Fears a rat may have made its way to an offshore predator-free kākāpō sanctuary have been allayed after DNA analysis of the suspect droppings revealed it to likely have come from kererū.
Pest detector dogs and additional traps were deployed on Whenua Hou, also known as Codfish Island, last week after a dropping believed to have come from a Norway rat was found.
The Department of Conservation's Murihiku operations manager, Tony Preston, said he was thrilled DNA results ruled out the Norway rat as the source of the dropping.
It raised alarms as the dropping was not the shape or look of that generally expected from kererū, something which diet or environment might account for, he said.
"Whatever the factors, we'd much rather be dealing with a strange kererū poo than a rat incursion," Mr Preston said.
The fears were spiked as a mottled petrel carcass was found with signs it died as a result of another animal.
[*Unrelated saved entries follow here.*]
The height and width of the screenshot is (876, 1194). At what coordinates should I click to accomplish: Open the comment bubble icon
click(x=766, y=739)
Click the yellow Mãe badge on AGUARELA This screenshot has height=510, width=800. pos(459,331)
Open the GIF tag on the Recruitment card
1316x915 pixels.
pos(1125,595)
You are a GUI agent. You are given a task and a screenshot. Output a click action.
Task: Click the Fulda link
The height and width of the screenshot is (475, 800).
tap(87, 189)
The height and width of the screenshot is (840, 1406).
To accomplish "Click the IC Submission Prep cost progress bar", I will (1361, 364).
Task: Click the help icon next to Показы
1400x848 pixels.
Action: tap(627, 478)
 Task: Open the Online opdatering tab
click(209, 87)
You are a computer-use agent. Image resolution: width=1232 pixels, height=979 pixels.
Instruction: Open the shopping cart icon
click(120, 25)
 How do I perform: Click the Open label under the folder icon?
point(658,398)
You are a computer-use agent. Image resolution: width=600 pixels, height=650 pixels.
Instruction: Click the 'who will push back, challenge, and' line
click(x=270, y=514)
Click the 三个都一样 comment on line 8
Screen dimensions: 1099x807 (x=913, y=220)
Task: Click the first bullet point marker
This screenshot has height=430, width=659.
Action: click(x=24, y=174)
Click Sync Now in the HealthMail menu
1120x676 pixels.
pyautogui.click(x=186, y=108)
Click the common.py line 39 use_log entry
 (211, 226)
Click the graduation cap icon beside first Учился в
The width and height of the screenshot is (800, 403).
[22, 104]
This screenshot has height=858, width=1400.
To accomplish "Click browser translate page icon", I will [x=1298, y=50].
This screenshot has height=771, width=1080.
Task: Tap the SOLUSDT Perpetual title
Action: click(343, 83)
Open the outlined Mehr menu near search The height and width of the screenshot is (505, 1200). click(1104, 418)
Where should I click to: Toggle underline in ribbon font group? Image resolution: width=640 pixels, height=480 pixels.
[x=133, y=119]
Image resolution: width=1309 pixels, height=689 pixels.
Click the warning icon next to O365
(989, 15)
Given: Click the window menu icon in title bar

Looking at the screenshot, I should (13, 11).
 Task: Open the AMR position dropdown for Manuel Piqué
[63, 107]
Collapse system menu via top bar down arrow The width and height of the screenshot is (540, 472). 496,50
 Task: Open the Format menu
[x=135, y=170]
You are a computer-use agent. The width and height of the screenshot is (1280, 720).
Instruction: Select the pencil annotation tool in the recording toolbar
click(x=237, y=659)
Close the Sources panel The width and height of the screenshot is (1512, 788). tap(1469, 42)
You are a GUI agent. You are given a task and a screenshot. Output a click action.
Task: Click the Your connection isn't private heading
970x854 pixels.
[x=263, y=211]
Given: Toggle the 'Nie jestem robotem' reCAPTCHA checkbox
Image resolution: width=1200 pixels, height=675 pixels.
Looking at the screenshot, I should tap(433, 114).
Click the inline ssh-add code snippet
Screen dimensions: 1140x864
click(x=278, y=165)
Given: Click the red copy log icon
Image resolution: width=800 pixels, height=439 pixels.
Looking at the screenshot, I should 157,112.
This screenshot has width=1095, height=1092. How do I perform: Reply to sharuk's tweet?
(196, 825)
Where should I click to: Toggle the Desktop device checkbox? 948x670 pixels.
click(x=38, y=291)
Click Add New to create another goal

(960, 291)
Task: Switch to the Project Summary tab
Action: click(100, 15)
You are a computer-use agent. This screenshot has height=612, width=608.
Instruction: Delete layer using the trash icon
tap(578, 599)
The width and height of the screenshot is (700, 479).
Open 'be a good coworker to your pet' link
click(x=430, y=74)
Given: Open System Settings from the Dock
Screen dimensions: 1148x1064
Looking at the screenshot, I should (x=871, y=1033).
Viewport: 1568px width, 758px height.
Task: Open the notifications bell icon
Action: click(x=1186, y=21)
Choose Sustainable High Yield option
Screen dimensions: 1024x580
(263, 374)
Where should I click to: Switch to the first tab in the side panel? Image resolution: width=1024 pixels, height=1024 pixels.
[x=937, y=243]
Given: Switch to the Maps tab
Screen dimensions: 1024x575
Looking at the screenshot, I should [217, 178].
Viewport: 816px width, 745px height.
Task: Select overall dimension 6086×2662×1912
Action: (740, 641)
A necropsy suggested it died as a result of a harrier, he said.
"Whenua Hou is one of our most important and valuable sites for biodiversity and any evidence of incursion is treated very seriously," Mr Preston said.
"Rats breed at an alarming rate - one female can reproduce up to 12 times a year, having between eight to 12 pups per litter. With these kind of timeframes, days and weeks matter - it's best to take a better safe than sorry approach."
There was already a network of traps on the island, however, plans were in place to increase the volume of these in the new year, so it was a bonus to be able to extend the network before Christmas, he said.